Walidpuri does have a railway station itself. The nearest Broad Gauge railway station from Walidpur is Muhammadabad Railway station which is located in and around 6.3 kilometer distance. The following table shows other railway stations and its distance from Mamakudi. Indara Jn railway station	38.3 km. Mau Jn railway station	26.1 km. Muhammadabad railway station	5.2 km.. Sathiaon railway station	22.0 km.

Politics 
Ghosi Lok Sabha constituency (Hindi: घोसी लोक सभा निर्वाचन क्षेत्र) is one of the 80 Lok Sabha (parliamentary) constituencies in Uttar Pradesh state. Muhammadabad is  a Vidhan Sabha (legislative assembly) seat in Uttar Pradesh. Ghosi is also a Nagar Panchayat which is near to become Nagar Palika in future, it has 16 wards and these have Ward Members for the development of area and public works

Demographics 

Overview Walidpur

Walidpur is a Nagar Panchayat city in district of Mau, Uttar Pradesh. The Ghosi city is divided into 16 wards for which elections are held every 5 years. The Ghosi Nagar Panchayat has population of 19,165 of which 10,135 are males while 9,030 are females as per report released by Census India 2011.
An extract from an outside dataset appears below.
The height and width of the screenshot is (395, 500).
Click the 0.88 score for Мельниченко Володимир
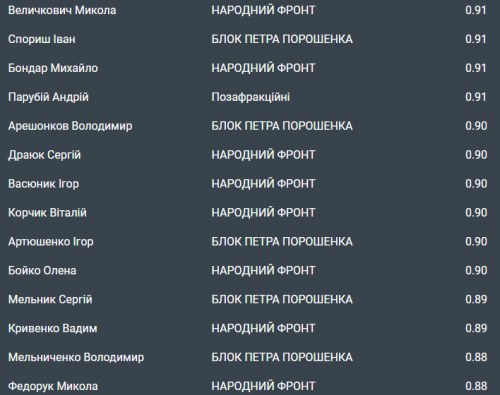[x=476, y=357]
Population of Children with age of 0-6 is 5934 which is 15.15% of total population of Walidpur (NP). In Ghosi Nagar Panchayat, Female Sex Ratio is of 945 against state average of 912. Moreover, Child Sex Ratio in Ghosi is around 955 compared to Uttar Pradesh state average of 902. Literacy rate of Ghosi city is 77.65% higher than state average of 67.68%. In Ghosi, Male literacy is around 83.40% while female literacy rate is 71.55%.
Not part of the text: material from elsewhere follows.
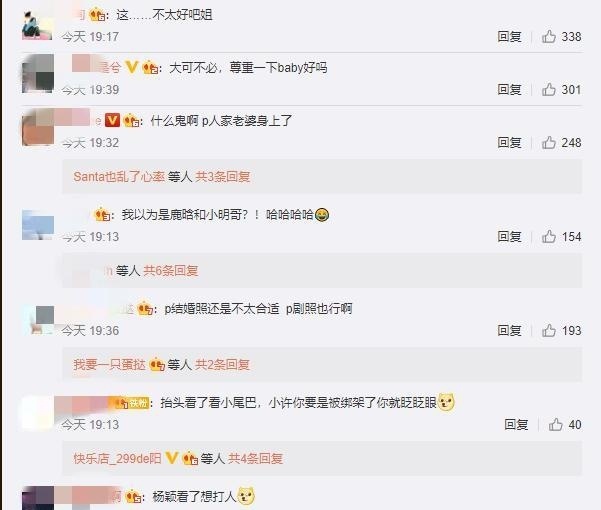Like the comment with 338 likes
This screenshot has width=601, height=510.
click(549, 37)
Ghosi Nagar Panchayat has total administration over 4,170 houses to which it supplies basic amenities like water and sewerage. It is also authorized to build roads within Nagar Panchayat limits and impose taxes on properties coming under its jurisdiction.

Religion Percent

Islam 58.05
Hinduism 41.33
Christianity 0.19
Buddhism 0.03
Jainism 0.02

Languages of Ghosi

The native language of Walidpur is Hindi, Urdu and most of the village people speak Hindi, Urdu. Ghosi people use Hindi, Urdu language for communication.